Mr Rosenfield is said to have told staff to ignore a “grim” document circulating at No 10 in the early summer that warned of the potential threat from Covid in the autumn and set out steps to prepare for a new wave. Ms da Costa went on to reveal its existence to Mr Johnson in a meeting with aides.
Ms da Costa said that aides such as Ben Warner, a data scientist who has also left No 10, “who would raise things and say ‘this is coming’ got frozen out and either left or stopped trying”.

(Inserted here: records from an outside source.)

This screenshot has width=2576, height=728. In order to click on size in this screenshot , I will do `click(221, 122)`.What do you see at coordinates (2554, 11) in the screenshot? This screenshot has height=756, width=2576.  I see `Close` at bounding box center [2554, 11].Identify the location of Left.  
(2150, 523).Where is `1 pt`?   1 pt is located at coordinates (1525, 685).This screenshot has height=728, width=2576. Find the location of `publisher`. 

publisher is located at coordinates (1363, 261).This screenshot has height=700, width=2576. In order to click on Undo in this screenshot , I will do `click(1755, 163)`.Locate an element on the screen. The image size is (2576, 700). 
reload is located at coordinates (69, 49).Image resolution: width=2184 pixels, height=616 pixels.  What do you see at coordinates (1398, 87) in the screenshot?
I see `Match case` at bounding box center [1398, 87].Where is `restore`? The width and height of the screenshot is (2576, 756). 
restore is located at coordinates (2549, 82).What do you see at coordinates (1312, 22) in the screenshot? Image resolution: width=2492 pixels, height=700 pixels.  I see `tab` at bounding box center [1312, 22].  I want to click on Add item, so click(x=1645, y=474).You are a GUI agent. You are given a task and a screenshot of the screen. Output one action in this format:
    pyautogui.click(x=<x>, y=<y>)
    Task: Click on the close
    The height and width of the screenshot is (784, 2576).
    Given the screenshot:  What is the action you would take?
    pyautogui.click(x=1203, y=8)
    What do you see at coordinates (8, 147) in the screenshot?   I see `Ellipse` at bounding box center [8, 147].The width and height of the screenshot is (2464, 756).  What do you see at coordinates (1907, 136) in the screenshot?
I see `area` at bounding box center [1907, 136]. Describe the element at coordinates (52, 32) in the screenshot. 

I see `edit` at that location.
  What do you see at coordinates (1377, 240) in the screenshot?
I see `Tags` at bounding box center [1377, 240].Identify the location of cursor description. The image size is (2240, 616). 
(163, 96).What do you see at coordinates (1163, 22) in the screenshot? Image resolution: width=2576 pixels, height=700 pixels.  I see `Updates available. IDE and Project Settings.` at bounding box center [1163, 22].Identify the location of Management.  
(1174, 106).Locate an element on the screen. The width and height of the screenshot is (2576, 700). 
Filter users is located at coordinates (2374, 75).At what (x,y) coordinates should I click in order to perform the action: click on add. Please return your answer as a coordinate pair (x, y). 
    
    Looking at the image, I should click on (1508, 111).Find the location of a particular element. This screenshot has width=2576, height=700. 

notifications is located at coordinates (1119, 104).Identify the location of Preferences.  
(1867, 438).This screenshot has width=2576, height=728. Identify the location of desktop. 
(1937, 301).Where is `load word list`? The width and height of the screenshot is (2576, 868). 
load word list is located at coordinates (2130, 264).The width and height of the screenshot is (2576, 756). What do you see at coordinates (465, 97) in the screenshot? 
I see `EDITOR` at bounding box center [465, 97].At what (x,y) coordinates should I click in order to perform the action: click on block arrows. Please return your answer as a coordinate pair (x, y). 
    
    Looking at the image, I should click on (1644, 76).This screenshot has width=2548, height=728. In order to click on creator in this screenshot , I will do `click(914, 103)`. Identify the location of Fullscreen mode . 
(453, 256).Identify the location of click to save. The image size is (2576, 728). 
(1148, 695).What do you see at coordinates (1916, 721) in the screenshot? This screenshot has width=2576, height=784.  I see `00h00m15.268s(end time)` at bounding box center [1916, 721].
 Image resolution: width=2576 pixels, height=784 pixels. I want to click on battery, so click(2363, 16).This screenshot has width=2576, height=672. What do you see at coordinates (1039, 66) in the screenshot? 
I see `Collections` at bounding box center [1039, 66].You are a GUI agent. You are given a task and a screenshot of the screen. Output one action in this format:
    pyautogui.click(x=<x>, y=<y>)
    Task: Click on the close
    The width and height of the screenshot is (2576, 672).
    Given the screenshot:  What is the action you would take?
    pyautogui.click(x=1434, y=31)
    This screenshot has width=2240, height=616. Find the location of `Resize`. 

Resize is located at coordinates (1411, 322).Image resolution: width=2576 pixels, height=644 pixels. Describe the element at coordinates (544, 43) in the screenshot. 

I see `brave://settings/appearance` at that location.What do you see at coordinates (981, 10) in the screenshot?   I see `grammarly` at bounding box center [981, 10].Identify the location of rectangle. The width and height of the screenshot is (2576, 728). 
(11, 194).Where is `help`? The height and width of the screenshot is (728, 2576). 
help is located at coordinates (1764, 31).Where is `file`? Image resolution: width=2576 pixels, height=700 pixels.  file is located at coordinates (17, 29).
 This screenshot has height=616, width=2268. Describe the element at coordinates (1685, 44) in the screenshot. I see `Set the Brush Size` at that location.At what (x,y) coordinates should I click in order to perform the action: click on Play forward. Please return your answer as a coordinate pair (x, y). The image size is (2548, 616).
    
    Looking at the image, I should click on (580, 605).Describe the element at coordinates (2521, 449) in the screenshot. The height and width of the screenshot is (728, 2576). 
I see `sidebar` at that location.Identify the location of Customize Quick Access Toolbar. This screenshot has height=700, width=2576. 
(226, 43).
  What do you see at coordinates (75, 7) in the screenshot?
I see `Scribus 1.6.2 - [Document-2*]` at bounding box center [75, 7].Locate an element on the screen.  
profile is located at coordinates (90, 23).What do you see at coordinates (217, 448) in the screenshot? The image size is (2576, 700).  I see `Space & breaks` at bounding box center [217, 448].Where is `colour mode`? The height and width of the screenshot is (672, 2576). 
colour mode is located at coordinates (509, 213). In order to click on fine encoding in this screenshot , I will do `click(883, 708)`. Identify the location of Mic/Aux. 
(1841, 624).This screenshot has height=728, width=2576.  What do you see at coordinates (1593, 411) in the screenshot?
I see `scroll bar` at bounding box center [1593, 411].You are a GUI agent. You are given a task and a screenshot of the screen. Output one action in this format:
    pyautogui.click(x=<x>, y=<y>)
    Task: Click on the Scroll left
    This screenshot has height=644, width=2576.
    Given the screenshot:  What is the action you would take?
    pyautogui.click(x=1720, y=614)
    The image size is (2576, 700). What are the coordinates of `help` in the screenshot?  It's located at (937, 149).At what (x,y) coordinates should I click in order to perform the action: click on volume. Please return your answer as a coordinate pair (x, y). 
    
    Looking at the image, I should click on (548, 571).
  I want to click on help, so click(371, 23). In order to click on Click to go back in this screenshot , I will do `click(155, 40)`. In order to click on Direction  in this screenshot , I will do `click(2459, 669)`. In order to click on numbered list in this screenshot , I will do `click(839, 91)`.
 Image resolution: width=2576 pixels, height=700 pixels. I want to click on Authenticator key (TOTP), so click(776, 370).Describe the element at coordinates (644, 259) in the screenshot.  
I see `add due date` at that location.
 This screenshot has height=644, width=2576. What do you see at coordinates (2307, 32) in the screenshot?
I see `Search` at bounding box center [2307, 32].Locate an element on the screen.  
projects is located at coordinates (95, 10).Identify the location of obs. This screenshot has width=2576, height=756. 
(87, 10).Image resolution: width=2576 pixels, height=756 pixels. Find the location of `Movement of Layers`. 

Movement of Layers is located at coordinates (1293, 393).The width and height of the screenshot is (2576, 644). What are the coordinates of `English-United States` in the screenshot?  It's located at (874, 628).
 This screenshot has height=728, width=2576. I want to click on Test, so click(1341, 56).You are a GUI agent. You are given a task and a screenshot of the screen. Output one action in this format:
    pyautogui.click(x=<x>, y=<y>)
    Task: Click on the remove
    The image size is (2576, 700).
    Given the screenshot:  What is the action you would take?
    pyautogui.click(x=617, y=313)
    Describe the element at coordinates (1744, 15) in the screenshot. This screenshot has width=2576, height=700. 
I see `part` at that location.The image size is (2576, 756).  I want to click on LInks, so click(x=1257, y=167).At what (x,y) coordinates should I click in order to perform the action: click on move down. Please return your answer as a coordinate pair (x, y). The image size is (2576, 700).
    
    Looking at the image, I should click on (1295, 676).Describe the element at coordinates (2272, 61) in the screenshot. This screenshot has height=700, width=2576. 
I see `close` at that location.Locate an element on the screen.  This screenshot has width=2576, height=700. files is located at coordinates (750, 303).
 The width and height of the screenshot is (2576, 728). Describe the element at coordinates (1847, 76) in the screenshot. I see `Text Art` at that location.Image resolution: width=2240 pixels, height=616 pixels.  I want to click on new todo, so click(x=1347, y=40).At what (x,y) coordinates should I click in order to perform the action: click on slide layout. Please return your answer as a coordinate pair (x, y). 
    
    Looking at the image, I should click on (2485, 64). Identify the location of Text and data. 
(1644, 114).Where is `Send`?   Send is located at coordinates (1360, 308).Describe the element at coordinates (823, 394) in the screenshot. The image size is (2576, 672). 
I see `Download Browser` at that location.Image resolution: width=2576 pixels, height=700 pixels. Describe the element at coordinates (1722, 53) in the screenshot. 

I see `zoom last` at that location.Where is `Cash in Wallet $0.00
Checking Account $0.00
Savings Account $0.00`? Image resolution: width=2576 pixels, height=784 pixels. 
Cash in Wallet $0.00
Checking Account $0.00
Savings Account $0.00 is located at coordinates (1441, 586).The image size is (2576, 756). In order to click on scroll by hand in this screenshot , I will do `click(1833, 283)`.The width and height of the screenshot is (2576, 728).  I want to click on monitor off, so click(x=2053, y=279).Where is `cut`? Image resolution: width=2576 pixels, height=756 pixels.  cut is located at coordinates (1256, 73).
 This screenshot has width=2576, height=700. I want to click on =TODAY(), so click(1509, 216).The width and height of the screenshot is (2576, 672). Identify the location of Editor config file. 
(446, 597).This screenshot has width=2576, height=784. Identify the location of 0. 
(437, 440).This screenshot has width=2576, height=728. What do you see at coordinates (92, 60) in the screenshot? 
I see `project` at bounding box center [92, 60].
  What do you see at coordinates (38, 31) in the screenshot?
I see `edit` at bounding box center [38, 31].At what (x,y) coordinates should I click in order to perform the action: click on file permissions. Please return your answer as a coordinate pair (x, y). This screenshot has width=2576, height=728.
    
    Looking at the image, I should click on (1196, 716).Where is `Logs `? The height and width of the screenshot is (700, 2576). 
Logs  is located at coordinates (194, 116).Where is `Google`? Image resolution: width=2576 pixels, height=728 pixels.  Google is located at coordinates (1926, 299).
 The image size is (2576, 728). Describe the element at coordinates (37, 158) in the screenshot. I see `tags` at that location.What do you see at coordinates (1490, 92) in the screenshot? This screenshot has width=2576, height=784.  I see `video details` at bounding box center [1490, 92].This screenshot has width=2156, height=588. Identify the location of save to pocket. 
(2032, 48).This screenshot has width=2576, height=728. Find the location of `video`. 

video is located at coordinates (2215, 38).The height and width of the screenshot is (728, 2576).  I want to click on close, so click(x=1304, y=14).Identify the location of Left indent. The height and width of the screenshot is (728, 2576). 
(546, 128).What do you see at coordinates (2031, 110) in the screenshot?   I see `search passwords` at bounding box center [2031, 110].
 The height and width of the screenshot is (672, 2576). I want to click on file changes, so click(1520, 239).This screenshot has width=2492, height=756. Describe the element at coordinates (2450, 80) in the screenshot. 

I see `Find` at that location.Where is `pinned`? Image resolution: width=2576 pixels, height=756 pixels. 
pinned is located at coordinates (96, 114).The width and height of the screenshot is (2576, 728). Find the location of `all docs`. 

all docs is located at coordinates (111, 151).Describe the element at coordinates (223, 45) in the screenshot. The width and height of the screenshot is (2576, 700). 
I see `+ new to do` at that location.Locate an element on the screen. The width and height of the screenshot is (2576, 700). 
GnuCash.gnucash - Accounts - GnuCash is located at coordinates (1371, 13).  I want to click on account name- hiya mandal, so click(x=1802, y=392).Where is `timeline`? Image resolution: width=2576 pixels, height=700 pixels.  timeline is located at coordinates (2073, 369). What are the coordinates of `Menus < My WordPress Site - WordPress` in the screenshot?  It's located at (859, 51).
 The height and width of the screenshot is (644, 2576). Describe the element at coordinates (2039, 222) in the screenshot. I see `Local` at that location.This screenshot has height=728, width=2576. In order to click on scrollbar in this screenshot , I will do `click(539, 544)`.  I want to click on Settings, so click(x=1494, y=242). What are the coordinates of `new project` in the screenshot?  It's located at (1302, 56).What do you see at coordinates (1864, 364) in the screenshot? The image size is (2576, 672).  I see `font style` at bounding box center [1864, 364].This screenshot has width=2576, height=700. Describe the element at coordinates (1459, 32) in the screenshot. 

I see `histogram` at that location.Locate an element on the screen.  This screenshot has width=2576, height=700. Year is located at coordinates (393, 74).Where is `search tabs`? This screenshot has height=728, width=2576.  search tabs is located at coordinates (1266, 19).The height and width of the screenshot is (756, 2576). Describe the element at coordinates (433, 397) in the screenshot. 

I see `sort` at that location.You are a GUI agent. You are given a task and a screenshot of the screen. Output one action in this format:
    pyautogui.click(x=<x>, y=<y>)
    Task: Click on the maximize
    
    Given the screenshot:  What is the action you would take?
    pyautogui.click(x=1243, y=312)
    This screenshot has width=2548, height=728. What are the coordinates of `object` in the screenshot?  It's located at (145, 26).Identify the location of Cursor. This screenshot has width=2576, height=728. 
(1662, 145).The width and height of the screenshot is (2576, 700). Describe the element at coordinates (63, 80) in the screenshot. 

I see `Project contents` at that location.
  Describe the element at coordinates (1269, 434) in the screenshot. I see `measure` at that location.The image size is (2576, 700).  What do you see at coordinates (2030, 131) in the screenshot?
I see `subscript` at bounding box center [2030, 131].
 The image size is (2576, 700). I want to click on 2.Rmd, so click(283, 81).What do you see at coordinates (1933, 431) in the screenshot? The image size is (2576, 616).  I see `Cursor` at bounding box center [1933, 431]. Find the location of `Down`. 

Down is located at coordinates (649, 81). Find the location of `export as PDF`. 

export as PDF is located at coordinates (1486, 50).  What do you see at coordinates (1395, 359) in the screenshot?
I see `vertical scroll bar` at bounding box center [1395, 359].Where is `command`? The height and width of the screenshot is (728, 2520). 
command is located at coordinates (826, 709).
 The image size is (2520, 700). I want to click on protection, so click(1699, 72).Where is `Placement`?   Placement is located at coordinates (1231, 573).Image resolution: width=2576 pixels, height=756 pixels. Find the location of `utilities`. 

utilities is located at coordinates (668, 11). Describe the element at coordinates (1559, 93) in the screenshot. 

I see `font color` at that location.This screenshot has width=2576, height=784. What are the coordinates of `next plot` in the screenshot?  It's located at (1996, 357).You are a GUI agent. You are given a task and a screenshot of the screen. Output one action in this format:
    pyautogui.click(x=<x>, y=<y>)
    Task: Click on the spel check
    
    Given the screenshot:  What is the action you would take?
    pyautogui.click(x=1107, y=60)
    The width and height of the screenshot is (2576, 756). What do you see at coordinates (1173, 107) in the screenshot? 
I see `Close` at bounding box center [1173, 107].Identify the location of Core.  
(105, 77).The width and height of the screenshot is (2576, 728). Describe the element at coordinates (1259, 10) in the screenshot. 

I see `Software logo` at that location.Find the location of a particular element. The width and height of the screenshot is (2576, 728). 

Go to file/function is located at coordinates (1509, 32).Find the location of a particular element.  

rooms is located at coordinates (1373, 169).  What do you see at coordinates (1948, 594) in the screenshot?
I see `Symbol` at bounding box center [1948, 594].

She added: “The entire party and parliamentary operation was cut out of fortnightly advance look meetings. Ben Gascoigne [Mr Johnson’s former political secretary, who recently returned [to No 10], wasn’t invited to them when he was in No 10 last time around and nor was I. We were the two people involved with the parliamentary party. The meetings happened and then we found out.
“Ultimately, a former chancellor’s principal private secretary – a civil service role – was brought into a political role, and yes, he performs the role of a PPS, but he has taken the space of a political figure and team leader.
“What is therefore missing entirely is the political sensibility. That needs to change, and that is why the chief of staff needs to be changed.”
Ms da Costa declined to suggest potential candidates to replace Mr Rosenfield but said she did not consider herself “right for the role”.
She said that a new chief of staff should do more to “amplify” advice and ideas put forward by Munira Mirza, the head of Mr Johnson’s policy unit, and Jack Doyle, his director of communications.
A No 10 source said: “Dan is a respected and well liked colleague who has the support of staff across the building.”